## やること:
a – プリンタの文章に出てくるローラを、番号も含めて全部書き出してください。
b – プリンタの文章では、判別結果にもとづいて制御部が決める印刷条件の例として、何が挙げられていますか。
c – プリンタの文章を、最後の文のあとから続けて書いてください。

説明

プリンタ

【課題】ユーザが無理に印刷用紙を引き抜いても、用紙種類判別センサーを保持するための部材が損傷しないプリンタを提供する。
【解決手段】プリンタは、筐体1内に設けられた給紙トレイ2と、給紙トレイ2上において搬送される用紙の種類を検出する用紙種類判別センサー300と、用紙種類判別センサー300を保持し、筐体1に対して回転可能に固定されたセンサー保持部材30と、センサー保持部材30の回転を抑制する回転抑制部材220とを備えている。

【発明の詳細な説明】
【技術分野】
【0001】
本発明は、用紙の種類を判別する用紙種類判別センサーを備えたプリンタに関するものである。
【背景技術】
【0002】
従来から、用紙の種類を判別する用紙種類判別センサーを備えたプリンタが用いられている。以下、図6を用いて、従来の用紙種類判別センサーを備えたプリンタを説明する。
【0003】
従来のプリンタは、筐体1を備えている。筐体1内には、可動式の給紙トレイ2と左右一対の側板3とが設けられている。給紙トレイ2と側板3とによって、給紙口4が形成されている。給紙口4内には、給紙ローラ5が配置されている。給紙口4と排紙口6との間には、送りローラ7、印刷部8、および排紙ローラ9が設けられている。給紙ローラ5、送りローラ7、および排紙ローラ9は、駆動モータ10によって駆動される。なお、図6において、押さえローラ23および24が、それぞれ、送りローラ7および排紙ローラ9に印刷用紙12を押し付けている。前述のような構成によって、プリンタ用紙送り機構が構成されている。
【0004】
また、従来のプリンタにおいては、左右の側板3のそれぞれにセンサー支持シャフト64が固定されている。センサー支持シャフト64に印刷用紙12の種類を判別する用紙種類判別センサー300が取付けられている。また、用紙種類判別センサー300は、センサー支持シャフト64およびスプリング等によって支持されており、印刷用紙12の印刷面に沿うように、僅かに回転可能である。
【0005】
また、図6に示すように、従来の用紙種類判別センサーを備えたプリンタは、スプリング等の機能によって、印刷用紙12に給紙ローラ5を押し付けた状態で、給紙ローラ5を回転させることにより、印刷用紙12を送り出す。なお、用紙種類判別センサー300は、発光部32および受光部33を有している。
【0006】
前述の従来のプリンタによれば、印刷用紙12の種類が判別されるときには、まず、用紙種類判別センサー300の発光部32から印刷用紙12に光が照射される。それにより、光は、印刷用紙12によって反射され、受光部33に入射される。受光部33は、入射された光の強度に応じた信号を、図示しない判別部に伝送する。判別部では印刷用紙12の種類が判別される。その後、判別結果に基づいて、図示しない制御部が、印刷用紙12に応じた印刷条件、たとえば、色の濃さを設定し、印刷部8等を制御する。その結果、印刷用紙12には、その種類に応じた最良の印刷条件で印刷が行なわれる。

## 用意した資料:

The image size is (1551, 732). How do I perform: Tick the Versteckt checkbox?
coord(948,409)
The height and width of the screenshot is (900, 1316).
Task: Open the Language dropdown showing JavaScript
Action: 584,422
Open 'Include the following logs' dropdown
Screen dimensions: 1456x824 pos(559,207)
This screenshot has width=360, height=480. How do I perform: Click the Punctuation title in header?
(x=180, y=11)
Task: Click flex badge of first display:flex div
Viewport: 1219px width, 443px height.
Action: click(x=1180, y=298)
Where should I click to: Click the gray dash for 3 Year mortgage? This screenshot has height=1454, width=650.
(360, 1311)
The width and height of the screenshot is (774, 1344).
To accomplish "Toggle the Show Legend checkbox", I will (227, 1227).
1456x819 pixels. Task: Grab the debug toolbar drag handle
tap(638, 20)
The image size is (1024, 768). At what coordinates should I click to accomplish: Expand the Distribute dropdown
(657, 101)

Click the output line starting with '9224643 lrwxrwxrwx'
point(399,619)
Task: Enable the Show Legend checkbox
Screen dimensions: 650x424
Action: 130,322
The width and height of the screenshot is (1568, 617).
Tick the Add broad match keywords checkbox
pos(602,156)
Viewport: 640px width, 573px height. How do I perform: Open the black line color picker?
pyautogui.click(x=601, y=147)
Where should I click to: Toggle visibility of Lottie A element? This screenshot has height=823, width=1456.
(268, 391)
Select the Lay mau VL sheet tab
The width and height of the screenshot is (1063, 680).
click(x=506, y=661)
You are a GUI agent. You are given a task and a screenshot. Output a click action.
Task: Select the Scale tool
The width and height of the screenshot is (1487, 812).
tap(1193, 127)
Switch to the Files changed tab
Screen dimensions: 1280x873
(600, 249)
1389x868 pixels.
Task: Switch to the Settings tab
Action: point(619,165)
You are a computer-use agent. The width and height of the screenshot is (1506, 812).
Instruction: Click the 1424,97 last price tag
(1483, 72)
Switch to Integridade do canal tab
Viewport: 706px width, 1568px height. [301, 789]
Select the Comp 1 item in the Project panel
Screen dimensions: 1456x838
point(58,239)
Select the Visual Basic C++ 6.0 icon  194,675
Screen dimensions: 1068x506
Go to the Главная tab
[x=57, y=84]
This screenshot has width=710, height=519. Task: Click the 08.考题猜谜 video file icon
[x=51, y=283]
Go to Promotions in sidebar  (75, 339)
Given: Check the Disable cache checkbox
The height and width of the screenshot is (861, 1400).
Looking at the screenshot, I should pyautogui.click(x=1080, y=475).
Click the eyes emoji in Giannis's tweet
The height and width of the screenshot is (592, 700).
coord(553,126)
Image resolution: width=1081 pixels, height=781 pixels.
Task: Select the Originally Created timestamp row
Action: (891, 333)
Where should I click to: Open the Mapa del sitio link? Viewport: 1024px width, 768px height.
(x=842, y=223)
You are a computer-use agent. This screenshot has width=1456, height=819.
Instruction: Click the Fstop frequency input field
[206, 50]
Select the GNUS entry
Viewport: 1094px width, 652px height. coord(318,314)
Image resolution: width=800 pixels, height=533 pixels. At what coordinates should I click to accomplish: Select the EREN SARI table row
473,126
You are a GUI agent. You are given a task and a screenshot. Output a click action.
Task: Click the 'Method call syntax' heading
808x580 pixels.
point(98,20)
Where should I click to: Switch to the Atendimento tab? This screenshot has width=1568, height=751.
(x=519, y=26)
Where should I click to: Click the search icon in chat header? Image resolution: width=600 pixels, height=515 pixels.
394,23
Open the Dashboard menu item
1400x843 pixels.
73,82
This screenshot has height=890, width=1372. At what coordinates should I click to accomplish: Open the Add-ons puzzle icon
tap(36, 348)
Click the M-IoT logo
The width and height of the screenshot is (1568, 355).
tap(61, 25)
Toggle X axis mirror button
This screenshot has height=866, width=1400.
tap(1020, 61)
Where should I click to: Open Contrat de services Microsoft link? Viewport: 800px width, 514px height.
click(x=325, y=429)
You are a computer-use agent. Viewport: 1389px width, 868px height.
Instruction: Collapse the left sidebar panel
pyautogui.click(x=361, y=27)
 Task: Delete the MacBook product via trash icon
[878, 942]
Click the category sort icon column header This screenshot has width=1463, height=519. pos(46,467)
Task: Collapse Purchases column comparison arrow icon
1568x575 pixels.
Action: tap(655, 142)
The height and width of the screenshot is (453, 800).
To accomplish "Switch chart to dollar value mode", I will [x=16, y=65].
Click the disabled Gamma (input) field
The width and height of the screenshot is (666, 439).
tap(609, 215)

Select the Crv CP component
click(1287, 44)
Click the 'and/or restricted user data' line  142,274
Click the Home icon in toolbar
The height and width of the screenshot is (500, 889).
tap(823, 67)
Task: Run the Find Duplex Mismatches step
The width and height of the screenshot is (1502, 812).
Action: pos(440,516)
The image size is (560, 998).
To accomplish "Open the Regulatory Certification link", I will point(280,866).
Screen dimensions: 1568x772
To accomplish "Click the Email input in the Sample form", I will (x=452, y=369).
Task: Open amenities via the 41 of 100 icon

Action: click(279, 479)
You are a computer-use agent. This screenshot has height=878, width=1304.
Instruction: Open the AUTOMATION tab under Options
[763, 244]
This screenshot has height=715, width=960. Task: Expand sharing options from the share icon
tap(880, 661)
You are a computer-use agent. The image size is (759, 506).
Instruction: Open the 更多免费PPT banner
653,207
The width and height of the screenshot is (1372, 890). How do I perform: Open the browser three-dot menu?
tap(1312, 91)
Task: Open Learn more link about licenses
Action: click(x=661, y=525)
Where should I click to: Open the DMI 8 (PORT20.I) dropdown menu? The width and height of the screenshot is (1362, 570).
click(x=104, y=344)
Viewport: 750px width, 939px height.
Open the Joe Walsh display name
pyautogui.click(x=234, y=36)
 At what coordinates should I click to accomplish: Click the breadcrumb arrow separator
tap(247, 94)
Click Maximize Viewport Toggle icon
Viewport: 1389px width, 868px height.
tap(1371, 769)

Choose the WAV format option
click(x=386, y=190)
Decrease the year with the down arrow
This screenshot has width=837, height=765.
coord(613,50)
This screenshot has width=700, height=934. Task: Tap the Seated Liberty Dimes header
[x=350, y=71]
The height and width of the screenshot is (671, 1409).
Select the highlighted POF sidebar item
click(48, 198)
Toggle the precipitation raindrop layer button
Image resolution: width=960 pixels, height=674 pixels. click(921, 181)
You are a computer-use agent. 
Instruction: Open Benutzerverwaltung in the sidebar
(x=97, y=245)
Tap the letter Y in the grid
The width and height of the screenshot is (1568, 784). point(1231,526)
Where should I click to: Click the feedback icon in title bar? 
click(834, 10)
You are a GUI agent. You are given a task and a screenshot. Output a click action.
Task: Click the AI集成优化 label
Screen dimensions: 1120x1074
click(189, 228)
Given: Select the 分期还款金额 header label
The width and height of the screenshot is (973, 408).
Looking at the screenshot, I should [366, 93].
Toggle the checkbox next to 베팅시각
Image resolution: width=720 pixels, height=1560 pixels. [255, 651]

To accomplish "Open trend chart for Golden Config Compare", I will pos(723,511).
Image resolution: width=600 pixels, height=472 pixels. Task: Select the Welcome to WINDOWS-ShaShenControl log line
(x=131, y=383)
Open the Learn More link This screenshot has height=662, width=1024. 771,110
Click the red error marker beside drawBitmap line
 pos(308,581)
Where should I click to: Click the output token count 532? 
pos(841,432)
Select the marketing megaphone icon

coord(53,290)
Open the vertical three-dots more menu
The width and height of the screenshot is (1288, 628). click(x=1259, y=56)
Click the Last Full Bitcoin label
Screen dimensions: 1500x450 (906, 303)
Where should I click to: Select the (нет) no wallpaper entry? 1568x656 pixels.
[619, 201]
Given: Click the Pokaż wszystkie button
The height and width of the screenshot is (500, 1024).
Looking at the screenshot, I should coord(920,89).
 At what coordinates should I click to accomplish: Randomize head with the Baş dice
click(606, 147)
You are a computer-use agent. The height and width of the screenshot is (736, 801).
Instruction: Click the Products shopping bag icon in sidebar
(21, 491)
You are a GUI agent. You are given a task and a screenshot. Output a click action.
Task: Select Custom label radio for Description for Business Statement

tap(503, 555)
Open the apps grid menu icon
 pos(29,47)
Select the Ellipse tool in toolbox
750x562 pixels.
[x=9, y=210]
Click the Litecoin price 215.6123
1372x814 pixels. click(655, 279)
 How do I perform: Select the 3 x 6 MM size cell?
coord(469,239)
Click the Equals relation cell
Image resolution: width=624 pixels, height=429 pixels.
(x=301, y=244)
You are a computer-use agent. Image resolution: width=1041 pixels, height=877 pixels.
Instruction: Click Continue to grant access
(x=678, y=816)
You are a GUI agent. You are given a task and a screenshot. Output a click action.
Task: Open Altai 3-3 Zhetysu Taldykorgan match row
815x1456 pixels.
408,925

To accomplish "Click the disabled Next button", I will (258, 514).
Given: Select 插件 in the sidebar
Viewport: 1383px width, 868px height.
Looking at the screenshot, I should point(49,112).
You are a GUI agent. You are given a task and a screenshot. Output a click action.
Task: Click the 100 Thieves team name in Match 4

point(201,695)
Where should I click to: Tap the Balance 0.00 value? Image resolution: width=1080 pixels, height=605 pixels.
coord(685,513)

## 答え:
a – 給紙ローラ5、送りローラ7、排紙ローラ9、押さえローラ23、押さえローラ24

b – 色の濃さです。

c –
【特許文献1】特開2005−22122号公報
【発明の開示】
【発明が解決しようとする課題】
【0007】
上記従来のプリンタによれば、印刷用紙12が給紙トレイ2上を搬送されるときに、印刷用紙12の詰まりが生じ、印刷用紙12を搬送方向とは逆に引き抜かなければならない場合がある。この場合、ユーザが印刷用紙12を引き抜くと、用紙種類判別センサー300は、印刷用紙12が引き抜かれる方向に、センサー支持シャフト64まわりに回転してしまう。このとき、ユーザが無理に印刷用紙12を引き抜くと、センサー支持シャフト64が損傷してしまう。
【0008】
本発明は、上述の問題に鑑みてなされたものであり、その目的は、ユーザが無理に印刷用紙を引き抜いても、用紙種類判別センサーを保持するための部材が損傷しないプリンタを提供することである。
【課題を解決するための手段】
【0009】
本発明のプリンタは、筐体内に設けられた給紙トレイと、給紙トレイ上において搬送される用紙の種類を検出する用紙種類判別センサーと、用紙種類判別センサーを保持し、筐体に対して回転可能に固定されたセンサー保持部材と、センサー保持部材の回転を抑制する回転抑制部材とを備えている。また、回転抑制部材が、筐体の上蓋に一体成形され、かつ、上蓋の主表面から垂直方向に延びるリブである。また、回転抑制部材とセンサー保持部材と間には隙間が形成されている。
【0010】
上記のプリンタによれば、以下のプリンタによって得られる効果のすべてを得ることができる。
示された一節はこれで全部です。